* Materials provided
╭──

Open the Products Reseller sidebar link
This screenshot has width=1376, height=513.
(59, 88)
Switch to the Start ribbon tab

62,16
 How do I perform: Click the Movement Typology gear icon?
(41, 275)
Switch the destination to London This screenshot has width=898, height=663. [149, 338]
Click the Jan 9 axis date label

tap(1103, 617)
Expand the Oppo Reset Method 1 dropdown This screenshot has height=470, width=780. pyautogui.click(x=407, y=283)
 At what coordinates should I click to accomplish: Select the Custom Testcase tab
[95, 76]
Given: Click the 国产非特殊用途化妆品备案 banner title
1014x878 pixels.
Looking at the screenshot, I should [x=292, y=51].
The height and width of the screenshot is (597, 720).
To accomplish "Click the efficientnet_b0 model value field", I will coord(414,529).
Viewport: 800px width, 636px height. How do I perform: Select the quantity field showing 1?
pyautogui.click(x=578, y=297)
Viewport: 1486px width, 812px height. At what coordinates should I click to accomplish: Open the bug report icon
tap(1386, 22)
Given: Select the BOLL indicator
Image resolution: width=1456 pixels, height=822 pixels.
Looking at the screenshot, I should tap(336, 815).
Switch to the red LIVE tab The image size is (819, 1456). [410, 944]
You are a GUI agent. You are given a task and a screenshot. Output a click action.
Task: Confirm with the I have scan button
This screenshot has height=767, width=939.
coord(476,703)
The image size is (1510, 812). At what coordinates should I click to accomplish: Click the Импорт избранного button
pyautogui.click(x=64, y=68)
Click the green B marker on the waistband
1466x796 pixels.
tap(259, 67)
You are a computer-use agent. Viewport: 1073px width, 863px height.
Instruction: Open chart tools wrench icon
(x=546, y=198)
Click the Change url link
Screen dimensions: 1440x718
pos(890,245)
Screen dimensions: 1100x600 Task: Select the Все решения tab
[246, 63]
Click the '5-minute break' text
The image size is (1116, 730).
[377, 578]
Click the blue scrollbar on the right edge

╰──

Using the entries above, copy out all lines that contain the string "agent".

* Exercise solution
You are a GUI agent. You are given a task and a screenshot. Output a click action.
You are a computer-use agent. Viewport: 1073px width, 863px height.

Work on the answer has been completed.